# Electromaster 2000 - Sustituto De BJT's



## dffdff (Mar 8, 2010)

Bueno, no se si habrá algo por el estilo posteado en el foro, yo busqué y no vi nada, después me comí el google y nada, hasta que di con esto.
Ta, está en portugués, pero con los códigos de la electrónica me da lo mismo que esté en turco.
Es un pequeño soft para hallar sustitutos para semiconductores de todo tipo; BJT, Zenner, Transistor FET de Germanio y Arsénico con canal N, el Triac que se quemó de la panquequera que te regaló la tía Irma, lo que venga.
Imagino que debe tener sus límites, pero por ahora no me ha defraudado.

Link: 

También encontré este otro soft pero no pude hacer que me funcione.
Probablemente sea porque el exe me toma asociación con otro programa que tengo instalado, pero se supone que es una base de datos que ayuda a encontrat sustitutos de transistores.

LinK: 

Por último, una planilla de access que permite buscar el transistor ingresando algunas características, o buscarlo de una lista.
Dice ser del 97, pero gran parte de los componentes que usamos son de antes que eso, o con alguna mejora encima, pero los códigos suelen mantenerse.

Link: 

Espero que sea de ayuda, a mi me hacían falta desde hace mucho cuando me topaba con transistores que no estaban en plaza o en las librerías del Proteus o del OrCAD.

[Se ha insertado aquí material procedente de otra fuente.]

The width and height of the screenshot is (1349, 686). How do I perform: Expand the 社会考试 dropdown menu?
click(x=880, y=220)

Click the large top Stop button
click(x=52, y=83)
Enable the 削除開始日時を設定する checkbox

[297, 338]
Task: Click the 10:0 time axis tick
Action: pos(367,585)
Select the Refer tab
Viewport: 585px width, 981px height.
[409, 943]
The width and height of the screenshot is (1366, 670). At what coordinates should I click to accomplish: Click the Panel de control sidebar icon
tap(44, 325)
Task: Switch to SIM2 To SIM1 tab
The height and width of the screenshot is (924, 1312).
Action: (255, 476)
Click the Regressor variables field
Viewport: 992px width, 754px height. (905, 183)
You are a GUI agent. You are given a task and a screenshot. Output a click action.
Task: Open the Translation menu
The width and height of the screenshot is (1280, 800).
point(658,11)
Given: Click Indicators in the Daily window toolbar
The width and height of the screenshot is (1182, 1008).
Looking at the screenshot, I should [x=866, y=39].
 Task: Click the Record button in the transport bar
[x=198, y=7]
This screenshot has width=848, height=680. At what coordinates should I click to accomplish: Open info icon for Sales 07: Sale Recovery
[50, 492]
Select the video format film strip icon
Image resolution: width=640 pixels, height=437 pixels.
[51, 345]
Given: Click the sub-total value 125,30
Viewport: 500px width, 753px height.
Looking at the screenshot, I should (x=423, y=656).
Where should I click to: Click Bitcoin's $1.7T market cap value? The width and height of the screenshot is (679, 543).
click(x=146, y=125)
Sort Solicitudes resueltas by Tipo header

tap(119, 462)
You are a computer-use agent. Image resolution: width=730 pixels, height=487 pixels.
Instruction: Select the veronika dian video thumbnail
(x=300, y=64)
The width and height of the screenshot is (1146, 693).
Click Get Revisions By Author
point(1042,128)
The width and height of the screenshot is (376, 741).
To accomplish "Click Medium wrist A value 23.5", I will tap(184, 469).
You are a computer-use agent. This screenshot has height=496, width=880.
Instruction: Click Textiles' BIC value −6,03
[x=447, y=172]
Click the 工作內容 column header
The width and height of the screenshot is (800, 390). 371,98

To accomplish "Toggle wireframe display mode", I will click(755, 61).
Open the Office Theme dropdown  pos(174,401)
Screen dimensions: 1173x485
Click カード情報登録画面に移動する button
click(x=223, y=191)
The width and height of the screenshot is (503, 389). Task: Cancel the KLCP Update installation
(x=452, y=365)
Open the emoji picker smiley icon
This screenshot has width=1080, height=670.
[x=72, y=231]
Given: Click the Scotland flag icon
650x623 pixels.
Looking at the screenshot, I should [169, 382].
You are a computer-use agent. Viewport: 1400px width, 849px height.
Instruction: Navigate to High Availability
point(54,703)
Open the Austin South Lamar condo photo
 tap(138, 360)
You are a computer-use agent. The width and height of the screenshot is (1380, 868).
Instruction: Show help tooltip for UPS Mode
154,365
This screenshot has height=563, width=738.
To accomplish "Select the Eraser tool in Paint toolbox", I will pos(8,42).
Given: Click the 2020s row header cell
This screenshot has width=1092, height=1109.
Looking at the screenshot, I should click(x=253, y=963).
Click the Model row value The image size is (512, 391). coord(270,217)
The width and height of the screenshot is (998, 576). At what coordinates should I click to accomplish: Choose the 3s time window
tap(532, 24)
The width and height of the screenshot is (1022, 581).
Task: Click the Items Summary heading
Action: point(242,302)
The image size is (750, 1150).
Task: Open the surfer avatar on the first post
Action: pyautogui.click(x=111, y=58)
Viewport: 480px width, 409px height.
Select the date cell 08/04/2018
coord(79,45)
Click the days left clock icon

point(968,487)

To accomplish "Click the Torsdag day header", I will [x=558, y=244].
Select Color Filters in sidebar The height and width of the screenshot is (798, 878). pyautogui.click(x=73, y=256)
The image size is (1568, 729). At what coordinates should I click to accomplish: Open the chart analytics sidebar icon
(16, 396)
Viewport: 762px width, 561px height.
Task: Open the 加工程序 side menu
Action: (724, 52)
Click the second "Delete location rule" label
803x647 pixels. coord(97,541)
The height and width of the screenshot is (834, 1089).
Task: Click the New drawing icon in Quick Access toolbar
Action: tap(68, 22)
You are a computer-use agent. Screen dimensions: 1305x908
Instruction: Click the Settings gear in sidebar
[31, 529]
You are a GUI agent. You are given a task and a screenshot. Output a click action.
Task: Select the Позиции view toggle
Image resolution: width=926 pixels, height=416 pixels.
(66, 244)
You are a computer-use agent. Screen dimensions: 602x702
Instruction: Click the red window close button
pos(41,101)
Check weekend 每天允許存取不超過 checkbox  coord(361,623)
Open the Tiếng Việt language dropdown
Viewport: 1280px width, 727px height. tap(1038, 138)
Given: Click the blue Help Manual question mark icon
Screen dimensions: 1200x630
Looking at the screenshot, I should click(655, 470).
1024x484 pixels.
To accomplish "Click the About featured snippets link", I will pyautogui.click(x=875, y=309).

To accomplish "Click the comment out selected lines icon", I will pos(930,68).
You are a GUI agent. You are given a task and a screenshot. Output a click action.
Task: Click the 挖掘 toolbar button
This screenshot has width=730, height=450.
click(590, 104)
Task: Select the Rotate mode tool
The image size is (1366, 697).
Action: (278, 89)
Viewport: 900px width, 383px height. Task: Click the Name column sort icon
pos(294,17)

Arriba gente, y arriba el foro che


----------



## AND_77 (Mar 8, 2010)

Interesante.. lo único malo es que se cayeron los link's


----------



## DOSMETROS (Mar 8, 2010)

Están temporalmente desactivados :enfadado: ! ! ! !


----------



## dffdff (Mar 9, 2010)

Ya están andando, debe haber sido problema del servidor.
Cualquier cosa avisen


----------



## Fogonazo (Mar 9, 2010)

Acabo de probarlo y esta activo, pero al ejecutarlo indica que falta la VBRUN300.DLL

Esta se puede bajar de Internet aquí

*VBRUN300.dll*


----------



## dffdff (Mar 11, 2010)

Dale, gracias por el archivo, así no queda incompleto el programita


----------